This is how I started the 2005-06 Bronco season preview:
Have you heard the one about the team that can score from nearly anywhere on the ice but allows goals from nearly anywhere as well? Of course you have. It’s the recent history of the Western Michigan Broncos.
Tell me, children, what have we learned?
In 2003-04, the Broncos scored 123 but allowed 136. The team’s overall plus-minus was -31.
In 2004-05, the Broncos scored 105 goals, allowing 134, with a team plus-minus of -188.
Last year is even uglier: 97 goals for, 160 goals against, -233.
I’m no genius, but even I know these aren’t steps in the right direction.
I don’t even know how to characterize this. I don’t even know what to say.
“We’re looking to improve upon … our playoff run from last year,” said head coach Jim Culhane, “using that as a positive experience and going up and playing against a very difficult opponent at Lake Superior State. We had a good run our last 10 games, played really solid.
“We’re trying to build off of that momentum. We had a great spring and summer in improving on our athleticism and our strength.”
The Broncos did string together three consecutive wins toward the end of last season, their longest win streak of 2005-06 and only the second time all season they’d put together back-to-back wins of any kind.
Two of those wins were very positive, a first-round road elimination of Lake Superior State, earning the Broncos the right to play regular-season champion Miami in the old Goggin Arena’s last-ever playoff series.
And the Broncos played with suitable desperation while facing elimination in Oxford, coming from behind in the third period of the second game to take a lead before Miami’s Marty Guerin scored late in the stanza to force overtime.
And it did take 17 minutes of OT for the RedHawks to finally end Western’s season.
I don’t know if that’s enough to build on going into 2006-07, but if that’s what WMU has, that’s what WMU has.
The team will be bolstered by a $2.5 million renovation of the footprint of Lawson Arena, which Culhane called “a very rewarding experience” that indicates that “a lot of dedication and a lot of time” have been “allocated” to the hockey program.

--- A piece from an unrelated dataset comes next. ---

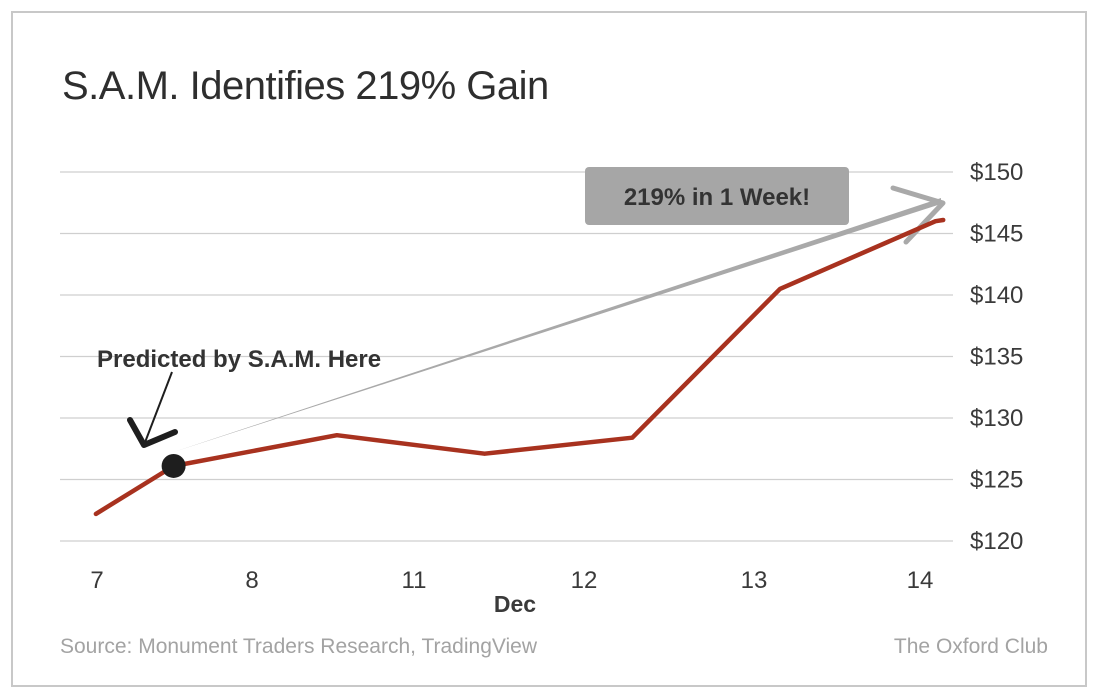  What do you see at coordinates (306, 86) in the screenshot?
I see `chart-title: S.A.M. Identifies 219% Gain` at bounding box center [306, 86].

Culhane said that the Broncos will be led by their seniors and that junior goaltender Daniel Bellissimo “continues to improve.”
Senior forward Paul Szczechura is the only returning 10-goal scorer and the team’s leading returning scorer. Senior defenseman Ryan Mahrle “will continue to log 20 to 25 minutes a game for the Broncos,” said Culhane.

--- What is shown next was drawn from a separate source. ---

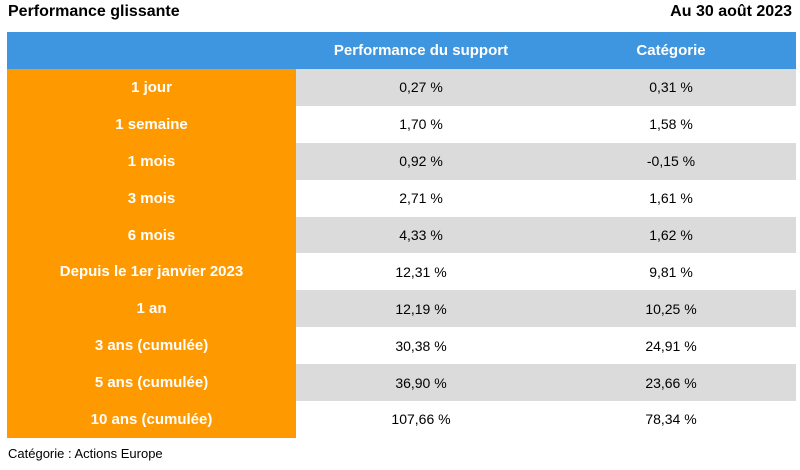 The width and height of the screenshot is (800, 470). Describe the element at coordinates (671, 198) in the screenshot. I see `category-performance-value: 1,61 %` at that location.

Perhaps the best and most optimistic way to look at Western Michigan is this: last year, they weren’t as bad as the 2004-05 Fighting Irish, and this year the only way for them to go is up.
I don’t know what kind of hold Jim Culhane has on his job — and I never actively advocate that a coach lose his job, because I understand that coaches have families, and coaching changes often affect more than one family — but I cannot imagine that he’s not feeling serious pressure in Kalamazoo, especially after the investment in his building.
One thing is for certain: every aspect of Western Michigan’s game must improve this season for the Broncos to improve.
It’s all well and good to have experience returning, but if those returning players cannot learn from experience, the season will be very, very long for Western Michigan.